Monday, Sep. 16, 1929
New Plays in Manhattan
The Commodore Marries. There is a theory, generally despised, that reality has nothing to do with bread and butter, and that if a man calls his house a ship and gets up in the night to reef his unreal sails against a storm he may still be less mad than most men and better off. Such a man was Commodore Trunnion.
He lived in a sort of landlocked sailing vessel with a hoard of money and a crew to assist him in drinking, antics and the illusion that life was what he wanted it to be. He made his first mistake in getting married to Miss Pickle, a sour lady who proceeded to reorganize his household so that below-decks it was almost indistinguishable from a landlubber's parlor.
Presently there was a rumor that she was with child. The Commodore was encouraged by the possibility of recruiting a son to inherit his command. When his wife's "inflation" proved a bubble, he became somewhat embittered against the world in which such trickeries were practiced.
Next, fearing that he would leave his wealth to Perry Pickle, the stepchild of Mrs. Trunnion's sister-in-law, Mrs. Trunnion robbed the Commodore and assured him that any legal steps he might make she would frustrate by having him locked up as a lunatic.
"You can't do that," said Commodore Trunnion. "Why not?" asked his wife. "Because I'm not mad," said the Commodore. "Prove it," said Mrs. Trunnion. And this he could not do.

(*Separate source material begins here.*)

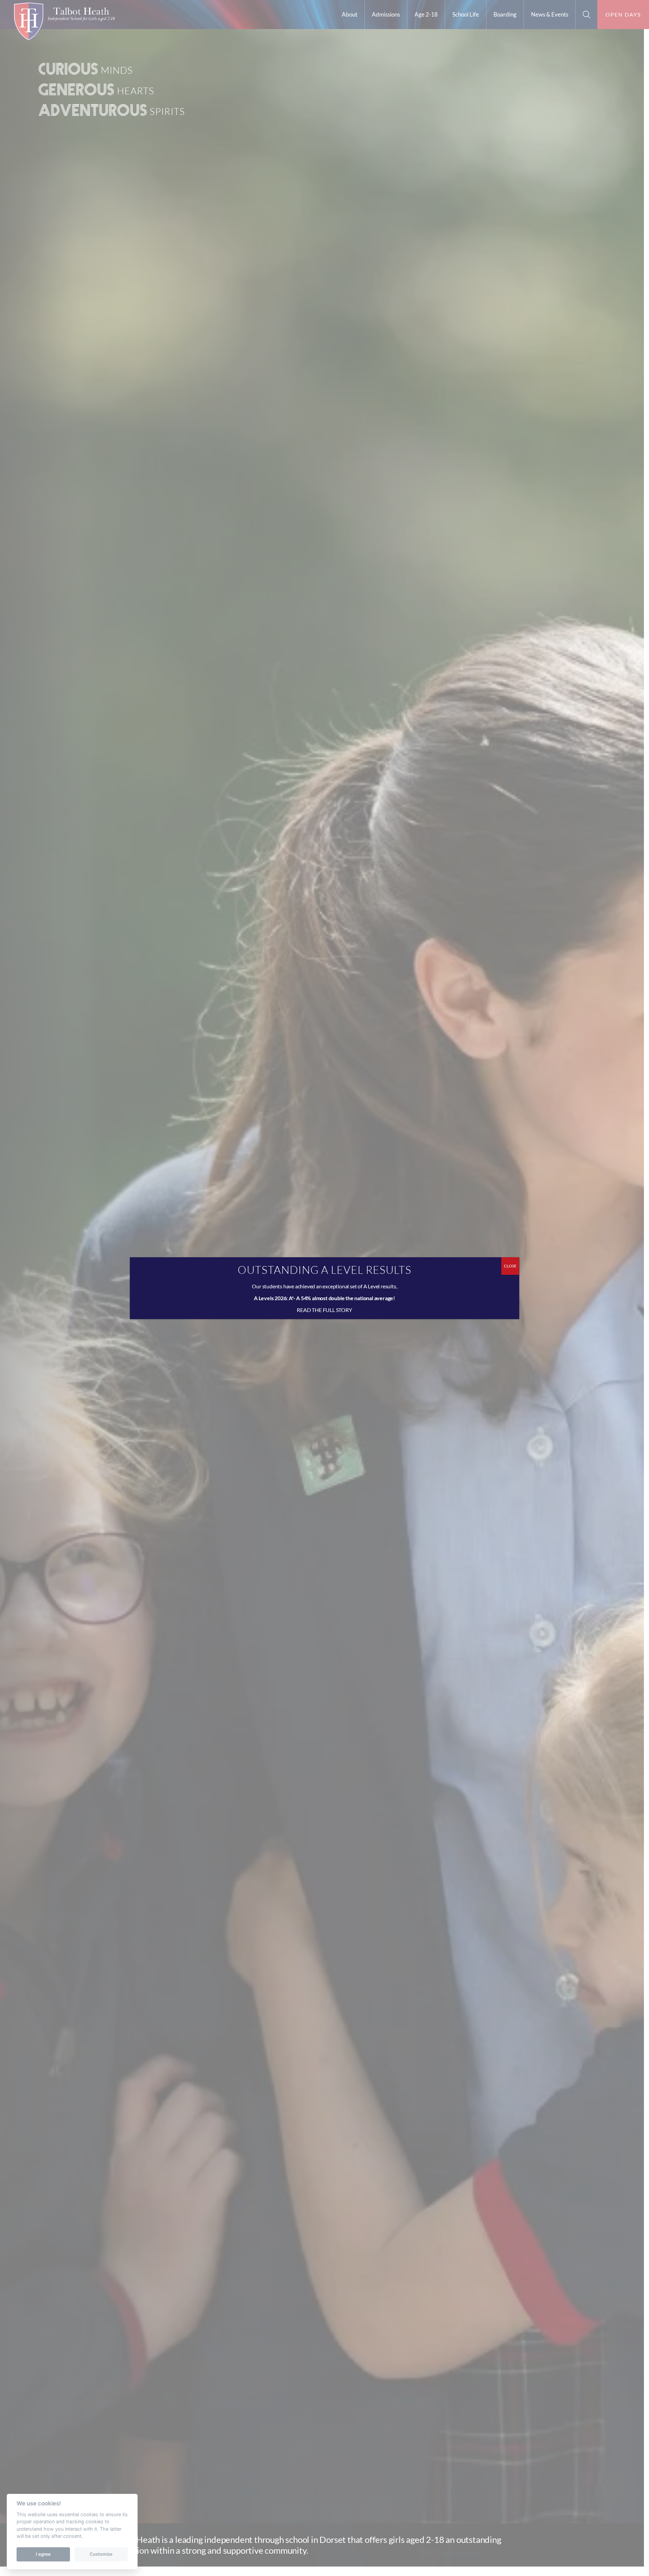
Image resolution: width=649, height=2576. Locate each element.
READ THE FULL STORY (324, 1310)
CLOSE (510, 1265)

Instead, he put her off his ship, made her walk the plank in fact, and went back to his old way of living with Hatchways, his mate, and Fawcett, an able seaman.
The involved and somewhat ridiculous plot which serves as a skeleton for this lively and beautiful comedy is taken from the admirable inventions of the late great Tobias George Smollett (1721-71) in his novel The Adventures of Peregrine Pickle. Likewise the strange eloquence of the Commodore who prefaces his simplest statements with "Hear the news," whose expression of habitual astonishment is "d'you say?" and who addresses his nephew, with deep affection, as a "human mistake."

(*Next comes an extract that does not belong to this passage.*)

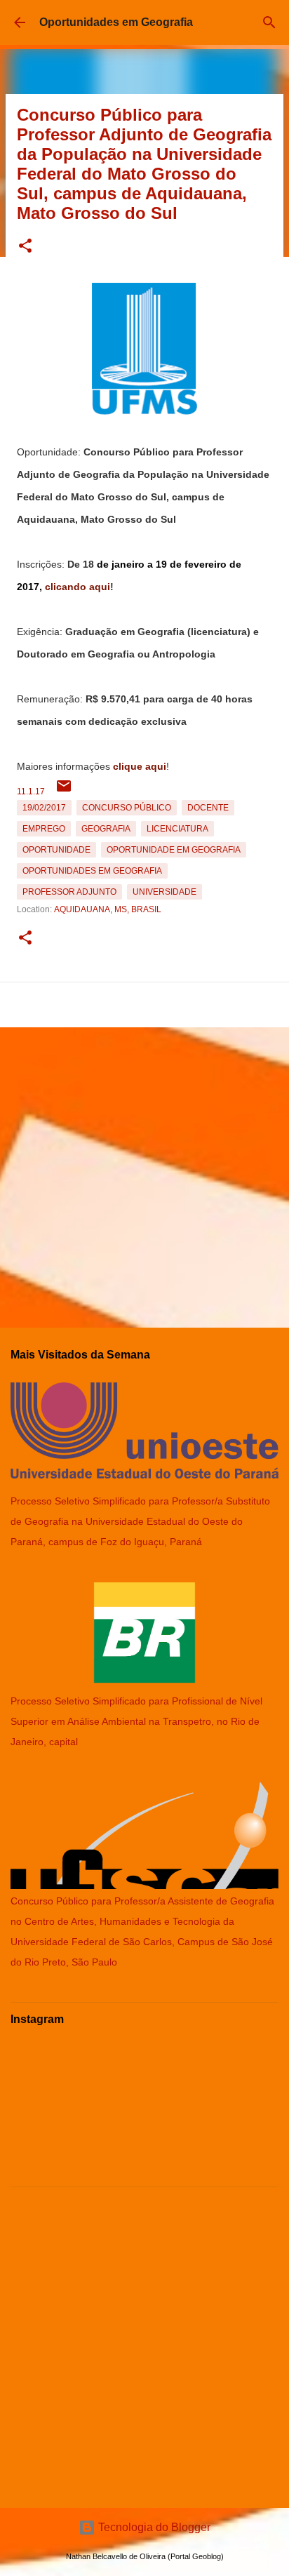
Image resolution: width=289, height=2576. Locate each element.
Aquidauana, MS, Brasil (107, 909)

The double entendre which is allowed to appear, lucid and poetical, between obstetrical jokes, the acerbities of the Pickle women and the antic gaieties of Hatchways and Fawcett. is ascribable to the author of the play, Kate Parsons. That it makes of The Commodore Marries so funny, so human, so sad a play is doubtless due largely to the direction of Arthur Hopkins and to the sympathy and skill of Walter Huston's acting.
Sweet Adeline. Jerome Kern and Oscar Hammerstein II offered last week their show Sweet Adeline, lampooning softly the notions of the Nineties in a gay and rambling history of which the heroine was a Broadway nightingale, singing with the thorn in her stuffed bosom.

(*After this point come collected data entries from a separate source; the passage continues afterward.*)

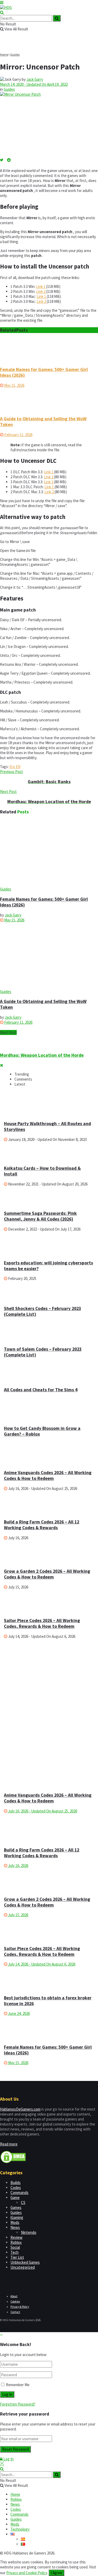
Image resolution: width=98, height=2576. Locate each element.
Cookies (15, 2301)
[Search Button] (2, 12)
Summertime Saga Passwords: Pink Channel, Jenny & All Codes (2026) (40, 1216)
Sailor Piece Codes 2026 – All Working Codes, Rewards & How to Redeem (42, 1623)
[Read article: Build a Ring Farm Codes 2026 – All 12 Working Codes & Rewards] (49, 1830)
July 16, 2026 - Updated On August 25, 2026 (42, 1810)
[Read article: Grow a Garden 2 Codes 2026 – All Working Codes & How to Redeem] (49, 1880)
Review (16, 2237)
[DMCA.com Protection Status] (13, 2162)
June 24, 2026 (18, 2013)
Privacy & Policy (19, 2307)
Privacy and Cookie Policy (26, 2572)
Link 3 (49, 481)
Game (15, 2197)
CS (23, 2202)
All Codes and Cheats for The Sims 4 (40, 1390)
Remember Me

Miss America enters with an eagle but loses it. Worried on her pedestal she cries:
"Where is the bird? Where is the goddam bird?"
Helen Morgan, without whose pretty legs no piano is complete, appears as Adeline, chanting her sorry songs and enquiring, "Why Was I Born?" The best thing in Sweet Adeline is Charles Butterworth. A cadaverous and tragic buffoon, he voices his sardonic witticisms in sepulchral tones, never suggesting that what he says is laughable. When found lolling near a field of war, he explains that he started for the front but his arches fell, just in time. Also, he falls in love with a female piccolo player.
Soldiers and Women. The sleepy vices of a barracks in Baluchistan provoke a dreadful situation. A slinky, unscrupulous Colonel's lady by the name of
Brenda Ritchie is trying to ensnare a sol dier by the name of Clive Branch. He, with somewhat questionable gallantry, is being attentive to one Helen Arnold who is so nice that she would no doubt remain strictly monogamous but for the fact that her husband is impotent. Enraged at the failure of her vicious charms, Brenda decides to murder Capt. Branch. But she makes the mistake of committing her crime in a dark room and, 'instead of Clive Branch, punctures Capt. Arnold, against whom she held no special grudge. Nonetheless, so bad is her character that she does not regret her error, nor is she linked with it until the very end of the last act. Then, chagrinned rather than disheartened, she exits in sly beauty, carrying a vial of poison. Though Paul Hervey Fox and George Tilton laid the scene of their story in Baluchistan where, to a Manhattan audience, no crime would be surprising, it becomes obvious as the play proceeds that the subject matter is merely one of those sex tangles such as are responsible for the vogue of tabloid newspapers. It is disconcerting to find such melodrama enwrapped in slow and pompous language. The first two acts hold your attention largely because of Violet Heming, who makes you admire Mrs. Ritchie's appearance while deploring her tendencies.